My primary concerns can be distilled into two key points:

  1. The first pertains to the benchmarking of small object detection, specifically by evaluating precision at a fixed recall level.

  2. The second involves a discussion on the differences in spatial-temporal feature aggregation in relation to the aforementioned references.

审稿意见
3

This paper presents a Long Short-Term Transformer (LSTT) network aimed at improving small object detection in video sequences. The proposed approach leverages both long-term and short-term frames: long-term frames capture broader contextual information, enhancing background scene representation, while short-term frames focus on more immediate, dynamic information associated with the current detection target.

优点

The paper offers a structured approach to tackling the challenge of small object detection in video sequences, specifically targeting issues in capturing sufficient feature representations across different frames. Its main strengths are as follows: 1.Novel Sampling Strategy: A novel sampling strategy is introduced, which balances the extraction of global contextual information from long-term frames with the detailed motion and appearance features from short-term frames. 2.Structured Problem Addressing: The paper clearly identifies the limitations in traditional methods for small object detection in videos, such as uniform aggregation and lack of targeted spatio-temporal modeling, and addresses these issues with a targeted approach.

缺点

1.Limited Novelty in Approach: The core idea of combining long-term and short-term features for contextual and dynamic information extraction is a well-known concept in the field, and the paper lacks sufficient novelty in this regard. Many existing works have explored similar strategies for feature extraction and temporal aggregation.

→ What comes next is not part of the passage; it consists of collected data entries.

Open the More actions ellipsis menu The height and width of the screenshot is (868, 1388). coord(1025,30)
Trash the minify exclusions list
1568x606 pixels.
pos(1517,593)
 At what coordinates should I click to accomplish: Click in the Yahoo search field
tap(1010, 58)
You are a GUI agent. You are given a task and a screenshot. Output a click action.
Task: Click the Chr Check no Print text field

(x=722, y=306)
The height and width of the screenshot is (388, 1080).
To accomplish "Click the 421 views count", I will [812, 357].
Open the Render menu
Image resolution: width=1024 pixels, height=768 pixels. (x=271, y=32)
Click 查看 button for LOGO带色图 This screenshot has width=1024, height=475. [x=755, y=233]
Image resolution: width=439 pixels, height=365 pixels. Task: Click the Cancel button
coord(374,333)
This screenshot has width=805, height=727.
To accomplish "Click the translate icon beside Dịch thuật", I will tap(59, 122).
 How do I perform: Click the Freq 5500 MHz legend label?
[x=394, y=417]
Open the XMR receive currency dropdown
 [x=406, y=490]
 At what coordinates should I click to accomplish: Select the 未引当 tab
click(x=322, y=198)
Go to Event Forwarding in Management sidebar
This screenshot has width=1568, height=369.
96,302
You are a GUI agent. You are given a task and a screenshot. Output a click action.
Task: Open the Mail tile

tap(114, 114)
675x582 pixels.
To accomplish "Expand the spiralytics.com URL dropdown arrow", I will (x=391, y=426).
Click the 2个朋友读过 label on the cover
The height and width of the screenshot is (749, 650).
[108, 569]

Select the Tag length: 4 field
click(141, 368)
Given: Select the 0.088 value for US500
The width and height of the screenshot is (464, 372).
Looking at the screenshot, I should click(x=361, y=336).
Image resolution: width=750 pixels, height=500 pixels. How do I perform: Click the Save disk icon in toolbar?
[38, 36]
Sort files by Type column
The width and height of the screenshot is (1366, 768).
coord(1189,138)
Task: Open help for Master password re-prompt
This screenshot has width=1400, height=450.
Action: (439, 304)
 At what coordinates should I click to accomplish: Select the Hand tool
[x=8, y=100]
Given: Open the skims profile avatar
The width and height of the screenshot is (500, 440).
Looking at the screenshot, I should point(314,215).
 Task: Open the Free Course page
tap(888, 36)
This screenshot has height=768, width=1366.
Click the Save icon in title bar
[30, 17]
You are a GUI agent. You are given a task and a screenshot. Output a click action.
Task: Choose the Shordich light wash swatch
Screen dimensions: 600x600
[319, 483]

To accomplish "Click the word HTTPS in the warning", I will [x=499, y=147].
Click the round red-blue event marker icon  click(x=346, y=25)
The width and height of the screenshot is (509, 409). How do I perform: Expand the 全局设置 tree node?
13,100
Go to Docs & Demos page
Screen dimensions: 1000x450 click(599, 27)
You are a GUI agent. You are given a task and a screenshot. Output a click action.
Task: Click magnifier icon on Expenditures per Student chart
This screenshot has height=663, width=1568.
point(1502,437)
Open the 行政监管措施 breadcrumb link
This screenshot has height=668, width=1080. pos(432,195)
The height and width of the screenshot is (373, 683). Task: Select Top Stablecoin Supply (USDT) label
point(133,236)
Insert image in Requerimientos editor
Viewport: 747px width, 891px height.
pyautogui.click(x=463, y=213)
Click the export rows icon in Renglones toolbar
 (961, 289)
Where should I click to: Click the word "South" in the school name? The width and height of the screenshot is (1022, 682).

2.Need for Visual Analysis: It would be beneficial to provide visual analyses, particularly focusing on the "Feature Extraction Information Extraction Long Short-term Feature Aggregation" process to validate the effectiveness of the proposed approach more comprehensively.

3.Code Availability: Providing the code, or at least core modules, would be very helpful for reviewers and researchers to evaluate and understand the contributions more fully. This would also enhance reproducibility and transparency.

问题

1.In Figure 1, how does the model ensure that Feature Extraction and Information Extraction separately capture features and information without overlap or redundancy? 2.How does the model specifically differentiate between long-term and short-term features to ensure targeted modeling, and how are these features fused in the later stages?

审稿意见
3

This paper presents the Long Short-Term Transformer (LSTT) for small object detection in videos. LSTT proposes a progressive random sampling strategy and employs a spatio-temporal alignment encoder to align features between adjacent frames. Additionally, it introduces a long short-term feature aggregation module to integrate scene information from long-term frames as well as motion and appearance details from short-term frames into the current frame.

优点

  1. The proposed framework is simple and easy to understand.
  2. The proposed method achieves new state-of-the-art performance on the Visdrones2019-VID and UAVDT datasets.

缺点

  1. The paper is poorly organized, lacking clear explanations for symbols and notations, and the overall writing needs improvement.
  2. This work lacks novelty, primarily relying on structures from previous works (e.g., deformable attention) to address small object detection in videos.
  3. The proposed LSTT method includes numerous modules, which could potentially result in an excessive number of parameters and high computational complexity.

问题

Could the authors provide a comparison of the number of parameters and computational complexity in Tables 1 and 2?

撤稿通知

I have read and agree with the venue's withdrawal policy on behalf of myself and my co-authors.